■ Directions ■
From the entries that follow, copy exactly the lines beginning at the line holding "Open the notifications bell" and continuing through the line holding "Screen dimensions: 1200x675".

■ Collected data entries ■
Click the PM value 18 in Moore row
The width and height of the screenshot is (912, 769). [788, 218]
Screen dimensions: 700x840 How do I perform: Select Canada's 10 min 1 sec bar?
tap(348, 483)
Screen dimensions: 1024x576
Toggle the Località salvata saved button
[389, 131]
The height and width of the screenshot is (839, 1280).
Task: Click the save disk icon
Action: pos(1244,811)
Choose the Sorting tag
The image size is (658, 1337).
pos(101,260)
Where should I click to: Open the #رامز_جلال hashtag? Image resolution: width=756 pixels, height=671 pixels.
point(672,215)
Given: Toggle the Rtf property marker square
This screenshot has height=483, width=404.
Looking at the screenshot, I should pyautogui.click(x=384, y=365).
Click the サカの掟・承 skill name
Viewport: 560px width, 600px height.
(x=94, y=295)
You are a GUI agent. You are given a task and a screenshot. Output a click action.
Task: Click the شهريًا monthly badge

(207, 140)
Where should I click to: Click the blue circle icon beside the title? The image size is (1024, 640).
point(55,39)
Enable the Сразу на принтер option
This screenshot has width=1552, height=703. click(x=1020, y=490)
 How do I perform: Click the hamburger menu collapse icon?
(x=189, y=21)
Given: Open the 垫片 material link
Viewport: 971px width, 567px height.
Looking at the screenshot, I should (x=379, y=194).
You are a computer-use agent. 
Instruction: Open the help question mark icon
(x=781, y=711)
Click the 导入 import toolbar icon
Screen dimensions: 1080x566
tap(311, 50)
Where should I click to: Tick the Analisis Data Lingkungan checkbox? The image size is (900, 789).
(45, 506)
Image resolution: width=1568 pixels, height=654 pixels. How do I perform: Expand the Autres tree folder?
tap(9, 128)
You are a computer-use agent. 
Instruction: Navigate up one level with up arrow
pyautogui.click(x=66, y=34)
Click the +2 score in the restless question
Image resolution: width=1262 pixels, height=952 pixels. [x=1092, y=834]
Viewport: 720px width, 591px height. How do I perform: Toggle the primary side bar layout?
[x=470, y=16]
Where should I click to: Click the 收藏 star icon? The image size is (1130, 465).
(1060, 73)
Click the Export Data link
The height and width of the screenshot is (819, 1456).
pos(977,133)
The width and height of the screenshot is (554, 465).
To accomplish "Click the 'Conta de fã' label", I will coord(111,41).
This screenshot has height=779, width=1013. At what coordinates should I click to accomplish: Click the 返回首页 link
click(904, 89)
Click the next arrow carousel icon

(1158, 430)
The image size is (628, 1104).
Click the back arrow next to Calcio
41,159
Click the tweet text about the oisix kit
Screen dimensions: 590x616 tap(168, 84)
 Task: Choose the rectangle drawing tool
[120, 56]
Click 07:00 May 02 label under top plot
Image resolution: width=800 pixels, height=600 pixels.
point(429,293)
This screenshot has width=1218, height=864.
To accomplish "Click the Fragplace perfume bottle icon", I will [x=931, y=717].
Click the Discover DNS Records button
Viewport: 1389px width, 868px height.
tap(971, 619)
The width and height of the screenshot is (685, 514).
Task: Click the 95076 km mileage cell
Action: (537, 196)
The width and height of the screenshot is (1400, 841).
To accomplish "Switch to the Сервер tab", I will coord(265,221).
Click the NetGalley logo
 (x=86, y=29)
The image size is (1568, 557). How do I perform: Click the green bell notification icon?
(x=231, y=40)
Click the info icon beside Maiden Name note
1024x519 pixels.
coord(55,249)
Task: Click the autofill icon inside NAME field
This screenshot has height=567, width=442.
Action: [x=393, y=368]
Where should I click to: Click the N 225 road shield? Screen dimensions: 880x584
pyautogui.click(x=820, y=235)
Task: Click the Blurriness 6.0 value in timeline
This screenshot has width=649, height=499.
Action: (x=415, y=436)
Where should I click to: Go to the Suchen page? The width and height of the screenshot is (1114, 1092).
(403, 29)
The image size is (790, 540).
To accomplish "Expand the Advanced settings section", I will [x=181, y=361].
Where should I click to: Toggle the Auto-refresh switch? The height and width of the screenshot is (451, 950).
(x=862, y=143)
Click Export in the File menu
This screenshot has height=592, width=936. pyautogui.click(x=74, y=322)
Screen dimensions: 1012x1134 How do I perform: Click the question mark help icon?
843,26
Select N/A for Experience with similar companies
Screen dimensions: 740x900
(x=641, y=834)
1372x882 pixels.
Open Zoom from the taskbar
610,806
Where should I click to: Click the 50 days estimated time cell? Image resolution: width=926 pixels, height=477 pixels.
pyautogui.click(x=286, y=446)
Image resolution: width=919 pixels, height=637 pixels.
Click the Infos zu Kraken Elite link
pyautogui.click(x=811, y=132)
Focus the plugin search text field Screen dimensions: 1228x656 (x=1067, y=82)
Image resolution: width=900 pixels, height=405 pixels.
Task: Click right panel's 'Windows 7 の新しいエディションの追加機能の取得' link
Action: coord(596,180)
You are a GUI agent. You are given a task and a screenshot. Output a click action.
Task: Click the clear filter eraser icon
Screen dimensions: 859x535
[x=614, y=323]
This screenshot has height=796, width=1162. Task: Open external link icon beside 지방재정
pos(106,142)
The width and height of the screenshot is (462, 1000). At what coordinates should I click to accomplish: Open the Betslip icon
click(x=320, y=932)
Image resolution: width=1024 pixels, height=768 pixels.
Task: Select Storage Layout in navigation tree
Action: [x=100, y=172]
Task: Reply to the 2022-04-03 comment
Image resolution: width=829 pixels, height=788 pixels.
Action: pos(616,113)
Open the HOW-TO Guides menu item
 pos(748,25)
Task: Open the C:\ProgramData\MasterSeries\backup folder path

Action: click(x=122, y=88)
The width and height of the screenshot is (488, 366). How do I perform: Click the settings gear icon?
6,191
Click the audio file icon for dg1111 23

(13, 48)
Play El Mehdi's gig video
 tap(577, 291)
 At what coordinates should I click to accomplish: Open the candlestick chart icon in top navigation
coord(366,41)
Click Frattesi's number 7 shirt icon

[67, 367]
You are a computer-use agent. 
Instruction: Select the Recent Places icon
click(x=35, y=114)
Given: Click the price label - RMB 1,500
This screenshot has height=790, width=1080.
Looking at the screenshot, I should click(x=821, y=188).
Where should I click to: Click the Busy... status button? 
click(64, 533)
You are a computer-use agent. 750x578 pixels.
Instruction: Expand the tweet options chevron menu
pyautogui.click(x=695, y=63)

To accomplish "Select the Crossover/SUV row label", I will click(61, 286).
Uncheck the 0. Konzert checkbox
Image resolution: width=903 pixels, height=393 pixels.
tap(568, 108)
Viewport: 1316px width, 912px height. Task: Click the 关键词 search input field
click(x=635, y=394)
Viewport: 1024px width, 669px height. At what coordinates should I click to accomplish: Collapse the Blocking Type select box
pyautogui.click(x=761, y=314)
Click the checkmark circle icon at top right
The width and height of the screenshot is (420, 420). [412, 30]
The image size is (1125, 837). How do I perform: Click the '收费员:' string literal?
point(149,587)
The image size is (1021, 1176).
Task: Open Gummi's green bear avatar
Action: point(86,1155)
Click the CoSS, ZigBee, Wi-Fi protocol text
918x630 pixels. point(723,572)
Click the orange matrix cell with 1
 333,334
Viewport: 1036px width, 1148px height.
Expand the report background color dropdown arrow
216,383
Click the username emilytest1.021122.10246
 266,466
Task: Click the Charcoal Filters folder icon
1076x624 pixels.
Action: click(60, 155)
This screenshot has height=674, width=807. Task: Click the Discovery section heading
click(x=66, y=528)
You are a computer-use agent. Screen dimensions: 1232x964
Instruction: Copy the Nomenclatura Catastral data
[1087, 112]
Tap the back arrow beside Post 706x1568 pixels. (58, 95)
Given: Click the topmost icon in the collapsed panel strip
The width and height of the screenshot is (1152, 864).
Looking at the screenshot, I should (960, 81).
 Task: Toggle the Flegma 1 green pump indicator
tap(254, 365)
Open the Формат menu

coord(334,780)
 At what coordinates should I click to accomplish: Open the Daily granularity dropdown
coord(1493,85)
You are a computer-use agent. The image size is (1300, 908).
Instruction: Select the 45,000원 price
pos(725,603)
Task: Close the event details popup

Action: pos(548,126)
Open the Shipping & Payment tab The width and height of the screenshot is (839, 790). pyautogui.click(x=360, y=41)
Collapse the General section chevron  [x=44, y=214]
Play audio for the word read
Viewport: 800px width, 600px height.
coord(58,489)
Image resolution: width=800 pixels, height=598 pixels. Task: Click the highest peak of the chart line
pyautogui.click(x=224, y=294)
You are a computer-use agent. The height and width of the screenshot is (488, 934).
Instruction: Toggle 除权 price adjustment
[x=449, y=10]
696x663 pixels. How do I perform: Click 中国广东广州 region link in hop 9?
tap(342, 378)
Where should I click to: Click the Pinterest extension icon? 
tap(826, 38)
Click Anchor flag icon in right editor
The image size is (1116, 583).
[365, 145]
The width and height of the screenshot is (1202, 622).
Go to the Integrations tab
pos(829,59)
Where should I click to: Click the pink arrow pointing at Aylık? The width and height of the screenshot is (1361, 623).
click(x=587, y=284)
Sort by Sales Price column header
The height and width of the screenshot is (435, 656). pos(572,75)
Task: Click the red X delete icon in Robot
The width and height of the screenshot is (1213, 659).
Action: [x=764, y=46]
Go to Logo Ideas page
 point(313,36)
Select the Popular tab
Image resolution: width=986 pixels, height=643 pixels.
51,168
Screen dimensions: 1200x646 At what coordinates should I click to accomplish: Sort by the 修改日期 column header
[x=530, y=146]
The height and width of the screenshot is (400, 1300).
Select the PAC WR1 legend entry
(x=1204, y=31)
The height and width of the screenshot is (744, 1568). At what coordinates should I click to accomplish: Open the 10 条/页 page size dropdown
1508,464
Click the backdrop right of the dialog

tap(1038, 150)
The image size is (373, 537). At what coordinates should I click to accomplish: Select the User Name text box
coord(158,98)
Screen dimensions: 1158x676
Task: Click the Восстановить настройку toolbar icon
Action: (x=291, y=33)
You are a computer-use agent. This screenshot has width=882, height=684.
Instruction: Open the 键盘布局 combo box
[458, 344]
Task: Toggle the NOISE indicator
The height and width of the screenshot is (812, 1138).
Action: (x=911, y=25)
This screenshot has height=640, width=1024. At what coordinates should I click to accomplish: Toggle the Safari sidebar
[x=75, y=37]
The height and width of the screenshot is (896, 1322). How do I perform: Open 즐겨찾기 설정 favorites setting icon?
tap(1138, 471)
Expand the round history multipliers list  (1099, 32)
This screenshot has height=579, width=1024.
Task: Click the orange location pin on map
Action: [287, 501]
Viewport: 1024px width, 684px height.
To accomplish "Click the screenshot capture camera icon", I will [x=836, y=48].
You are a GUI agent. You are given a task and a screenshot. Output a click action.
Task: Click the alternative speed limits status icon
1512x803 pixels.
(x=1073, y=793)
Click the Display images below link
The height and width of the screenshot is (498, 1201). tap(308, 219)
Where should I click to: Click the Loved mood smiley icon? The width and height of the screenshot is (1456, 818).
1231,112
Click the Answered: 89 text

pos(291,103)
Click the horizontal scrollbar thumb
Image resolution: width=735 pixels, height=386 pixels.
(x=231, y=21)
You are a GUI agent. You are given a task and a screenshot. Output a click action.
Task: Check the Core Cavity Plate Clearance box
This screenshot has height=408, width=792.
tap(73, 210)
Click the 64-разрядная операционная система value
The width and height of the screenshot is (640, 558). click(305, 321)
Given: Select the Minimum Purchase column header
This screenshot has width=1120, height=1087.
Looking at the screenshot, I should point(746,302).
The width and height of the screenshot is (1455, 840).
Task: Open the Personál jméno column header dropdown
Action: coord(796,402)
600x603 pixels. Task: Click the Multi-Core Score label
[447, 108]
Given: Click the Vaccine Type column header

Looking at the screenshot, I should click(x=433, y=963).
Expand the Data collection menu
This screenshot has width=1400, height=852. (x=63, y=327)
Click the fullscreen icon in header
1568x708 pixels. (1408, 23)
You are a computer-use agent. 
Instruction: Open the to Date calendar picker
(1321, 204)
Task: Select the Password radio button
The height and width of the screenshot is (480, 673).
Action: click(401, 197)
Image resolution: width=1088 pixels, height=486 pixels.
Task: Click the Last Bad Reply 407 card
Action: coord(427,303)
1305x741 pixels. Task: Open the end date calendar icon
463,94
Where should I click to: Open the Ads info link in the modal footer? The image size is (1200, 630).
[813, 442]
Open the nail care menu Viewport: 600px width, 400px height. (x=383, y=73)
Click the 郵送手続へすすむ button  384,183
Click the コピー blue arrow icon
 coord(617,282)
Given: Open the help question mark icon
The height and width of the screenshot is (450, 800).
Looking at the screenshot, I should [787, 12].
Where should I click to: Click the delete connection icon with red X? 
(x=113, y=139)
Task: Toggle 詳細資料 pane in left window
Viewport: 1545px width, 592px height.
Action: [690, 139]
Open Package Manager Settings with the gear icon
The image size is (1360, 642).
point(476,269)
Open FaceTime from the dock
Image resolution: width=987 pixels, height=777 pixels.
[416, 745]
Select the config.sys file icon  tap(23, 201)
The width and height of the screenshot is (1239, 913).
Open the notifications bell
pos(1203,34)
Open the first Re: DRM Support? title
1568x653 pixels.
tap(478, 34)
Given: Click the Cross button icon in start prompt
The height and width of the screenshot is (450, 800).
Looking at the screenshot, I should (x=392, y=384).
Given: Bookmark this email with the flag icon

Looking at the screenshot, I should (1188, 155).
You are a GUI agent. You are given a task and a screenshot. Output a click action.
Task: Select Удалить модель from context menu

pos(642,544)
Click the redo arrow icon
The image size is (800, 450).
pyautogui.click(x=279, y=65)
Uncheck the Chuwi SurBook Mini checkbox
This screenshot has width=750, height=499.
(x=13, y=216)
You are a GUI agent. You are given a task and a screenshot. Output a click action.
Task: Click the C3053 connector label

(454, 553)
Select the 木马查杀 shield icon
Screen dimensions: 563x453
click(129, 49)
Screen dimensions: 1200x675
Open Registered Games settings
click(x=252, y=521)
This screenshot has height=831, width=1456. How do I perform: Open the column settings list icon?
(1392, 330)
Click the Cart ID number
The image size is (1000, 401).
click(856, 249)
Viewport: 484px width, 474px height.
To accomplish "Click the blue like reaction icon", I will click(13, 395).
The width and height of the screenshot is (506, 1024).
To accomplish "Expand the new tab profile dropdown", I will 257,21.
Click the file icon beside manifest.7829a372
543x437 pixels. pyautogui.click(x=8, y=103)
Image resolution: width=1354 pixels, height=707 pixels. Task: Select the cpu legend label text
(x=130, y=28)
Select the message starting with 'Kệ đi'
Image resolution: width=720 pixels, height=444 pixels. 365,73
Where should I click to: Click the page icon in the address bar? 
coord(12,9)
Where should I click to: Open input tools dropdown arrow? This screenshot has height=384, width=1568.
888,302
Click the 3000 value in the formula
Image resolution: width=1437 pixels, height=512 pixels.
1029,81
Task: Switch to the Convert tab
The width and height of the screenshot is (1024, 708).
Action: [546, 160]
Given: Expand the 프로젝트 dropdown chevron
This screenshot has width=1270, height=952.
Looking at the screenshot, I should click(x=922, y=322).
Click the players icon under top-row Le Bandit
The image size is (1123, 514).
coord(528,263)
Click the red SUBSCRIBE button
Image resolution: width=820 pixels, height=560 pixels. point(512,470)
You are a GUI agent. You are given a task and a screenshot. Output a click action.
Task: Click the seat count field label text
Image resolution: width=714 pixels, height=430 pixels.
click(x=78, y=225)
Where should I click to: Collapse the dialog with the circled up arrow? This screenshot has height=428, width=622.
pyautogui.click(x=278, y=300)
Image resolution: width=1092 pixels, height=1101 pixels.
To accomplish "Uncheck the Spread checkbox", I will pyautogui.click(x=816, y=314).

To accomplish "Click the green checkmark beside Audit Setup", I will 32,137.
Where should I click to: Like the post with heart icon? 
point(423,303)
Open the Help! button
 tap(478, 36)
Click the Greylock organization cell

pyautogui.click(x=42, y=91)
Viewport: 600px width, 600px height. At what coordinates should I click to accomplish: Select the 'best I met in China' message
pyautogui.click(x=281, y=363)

■ Your solution ■
Open the notifications bell
pos(1203,34)
Open the first Re: DRM Support? title
1568x653 pixels.
tap(478, 34)
Given: Click the Cross button icon in start prompt
The height and width of the screenshot is (450, 800).
Looking at the screenshot, I should (x=392, y=384).
Given: Bookmark this email with the flag icon

Looking at the screenshot, I should (1188, 155).
You are a GUI agent. You are given a task and a screenshot. Output a click action.
Task: Select Удалить модель from context menu

pos(642,544)
Click the redo arrow icon
The image size is (800, 450).
pyautogui.click(x=279, y=65)
Uncheck the Chuwi SurBook Mini checkbox
This screenshot has width=750, height=499.
(x=13, y=216)
You are a GUI agent. You are given a task and a screenshot. Output a click action.
Task: Click the C3053 connector label

(454, 553)
Select the 木马查杀 shield icon
Screen dimensions: 563x453
click(129, 49)
Screen dimensions: 1200x675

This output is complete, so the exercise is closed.